All Aglow in the Ocean Deep

Fascinating bioluminescent organisms floating on dark waters of the ocean. Polychaete tomopteris.

Today’s blog comes to you from the Promega North America Branch Office.

In nature, the ability to “glow” is actually quite common. Bioluminescence, the chemical reaction involving the molecule luciferin, is a useful adaptation for many lifeforms. Fireflies, mushrooms and creatures of the ocean deep use their internal lightshows to cope with a variety of situations. Used for hunting, communicating, ridding cells of oxygen, and simply surviving in the darkness of the ocean depths, bioluminescence is one of nature’s more flashy, and advantageous traits.

In new research published in April in the journal Scientific Reports, MBARI researchers Séverine Martini and Steve Haddock found that three-quarters of all sea animals make their own light.  The study reviewed 17 years of video from Monterey Bay, Calif in oceans that descended to 2.5 miles, to determine the commonality of bioluminescence in the deep waters.

Martini and Haddock’s observations concluded that 76 percent off all observed animals produced some light, including 97 to 99.7 cnidarians (jellyfish), half of fish, and most polychaetes (worms), cephalopods (squid), and crustaceans (shrimp).

Most of us are familiar with the fabled anglerfish, the menacing deep-sea creature known for attracting ignorant prey with a glowing lure attached to their head. As you descend below 200 meters, where light no longer penetrates, you will be surprised at the unexpected color display of the oceans’ sea life. Bioluminescence is not simply an exotic phenomenon, but an important ecological trait that the oceans’ sea creatures have wholeheartedly adopted to cope with complete darkness.

Most sea organisms however, display only a dim and intermittent flash of light. This aids in survival in the oceans’ darkest depths without attracting unwanted attention from predators. As a result, previous methods for counting the number of glowing sea creatures have been inadequate. Most cameras could not detect the faint glow of many organisms, and researchers resorted to estimates based on looking out windows of submersibles.

Dataset content |
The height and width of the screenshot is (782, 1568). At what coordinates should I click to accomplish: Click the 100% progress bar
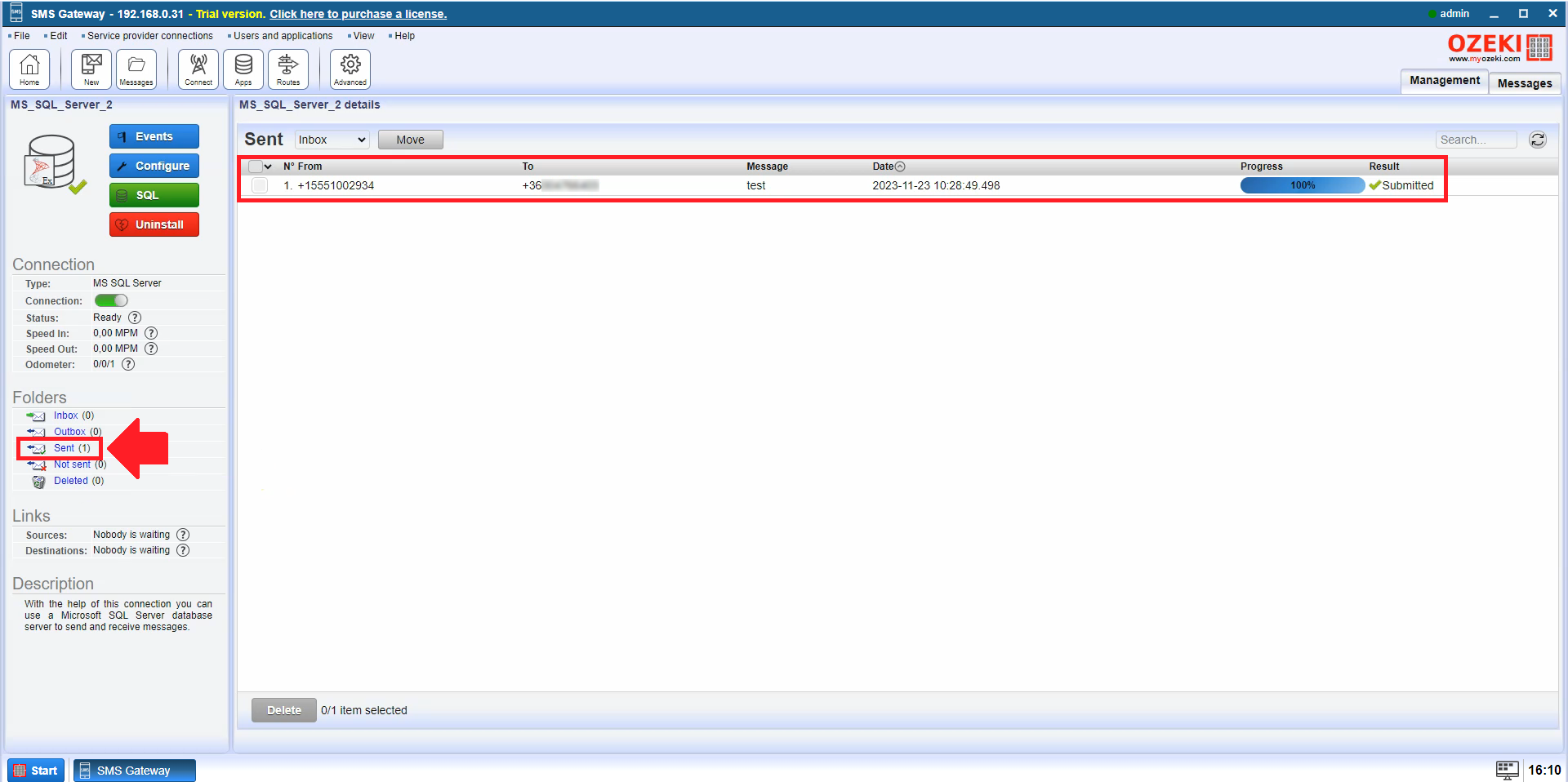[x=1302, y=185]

* * *

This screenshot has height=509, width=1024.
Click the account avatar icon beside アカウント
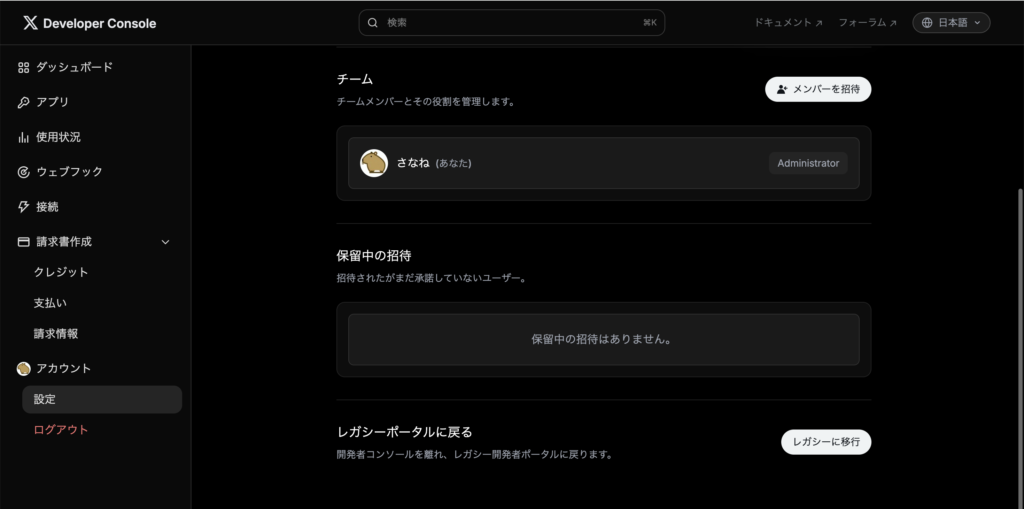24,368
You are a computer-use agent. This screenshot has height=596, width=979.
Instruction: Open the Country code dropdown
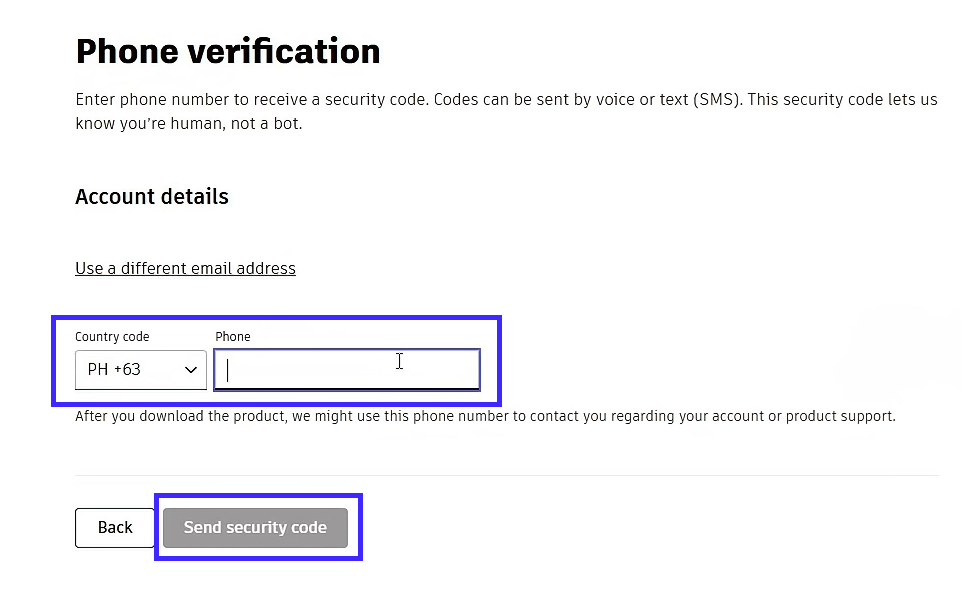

Exercise aim | Reproduce everything in the bioluminescence text from "In new research" down to "and crustaceans (shrimp).".

Answer to this exercise |
In new research published in April in the journal Scientific Reports, MBARI researchers Séverine Martini and Steve Haddock found that three-quarters of all sea animals make their own light.  The study reviewed 17 years of video from Monterey Bay, Calif in oceans that descended to 2.5 miles, to determine the commonality of bioluminescence in the deep waters.

Martini and Haddock’s observations concluded that 76 percent off all observed animals produced some light, including 97 to 99.7 cnidarians (jellyfish), half of fish, and most polychaetes (worms), cephalopods (squid), and crustaceans (shrimp).